Table 6. shows two genetic variant samples. Using Tumor_sample_barcode, it joins the patient profile to the genetic variant table.
3. Causal inference analysis
DoWhy library provides the end-to-end functionality for causal inference from a target identification to a verification of model estimation. There are two causality calculation methods; the back-door criterion and the instrument variable in the library. I use the instrument variable method to implement MR analysis.
3.1. Simple MR model with binary group value of instrument and exposure
I start from a simple MR model using three variables; Pathogenic (X), Survival months (Y), dbSNP (Z) and generate a dummy confounder (U).
Pathogenic variable (X) in ClinVar is a categorical variable representing the level of clinical significance (e.g. benign, like pathogenic, pathogenic). In this simple MR model, it converts to a binary value through two groups; 0: benign, 1: pathogenic.
Overall survival months variable (Y) is real month value so no conversion applied.
Number of dbSNP code (RS ID) variables (Z) is integer value. Patients can have more than one RS ID upon results of their sample tests. The average number of RS ID per patient is 5.4 and median is 2.0. In this simple model, it groups to 0 ( number of RS IDs is less than 2) or 1 (greater than 2).
Fig 3. shows a Python script to execute DoWhy which consists of four steps which is a standard DoWhy process.
The mean value of the estimation in the simple model is -6.81 indicating that the survival months of the pathogenic group have -6.81 shorter survival months than the benign group. But, p-value (0.262) is too high to reject the null hypothesis to justify a causal association between the clinical significance and survival months.
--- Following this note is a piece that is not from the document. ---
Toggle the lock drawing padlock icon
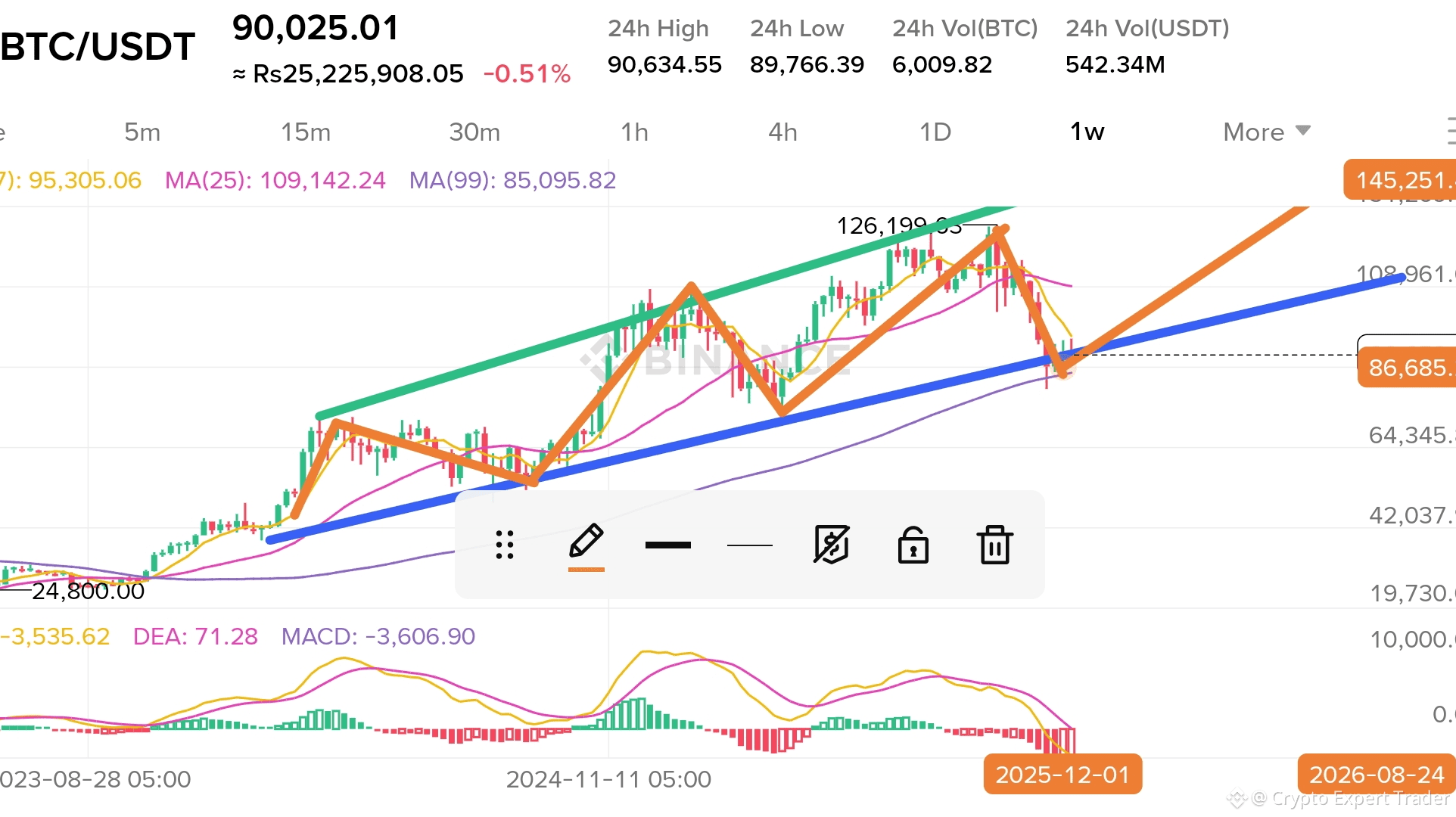This screenshot has width=1456, height=817. pyautogui.click(x=913, y=545)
3.2. Simple MR analysis with integer value of instrument and exposure
In this test, I use an integer value type of dbSNP and clinical significance variables instead of grouping. Because the instrument variable (number of RS ID) is integer so it doesn’t need any conversion.
The exposure variable (clinical significance) is categorical type so it needs to convert to the ordinal number type. Table 8. shows mapping between the clinical significance category and the ordinal number type. For a process simplification, I assume each clinical significance has the same interval and some clinical significance can not be converted to an ordinal number (Not available).
Table 9. shows number of patients for each clinical significance without patients who have not mapped to the ordinal number.
The mean value of the estimate in this exercise (Fig 5.) is -3.93 which means the pathogenic patient has 23.58 (=-3.93*6) shorter survival months than the benign patient because pathogenic and benign have six level differences. The p-value (0.077) is smaller than 3.1. exercise but still high to reject the null hypothesis.
Fig 4. also shows the refute calculation result for MR model verification. In this case, the new effect value and p-value are 0.0 which means the model estimation is robust.
3.3. MR analysis with real confounder variables
In this exercise, I apply the age, sex, race data as the confounder variable. Table 10, 11, 12 show the basic statistics of the variables.
Fig 5. shows the result of the age confounder MR model. Compared to Fig 5, the p-value decreases.
Fig 7 shows the result of the multiple confounder MR model. Compared to Fig 6, the p-value decreases and can reject the null hypothesis.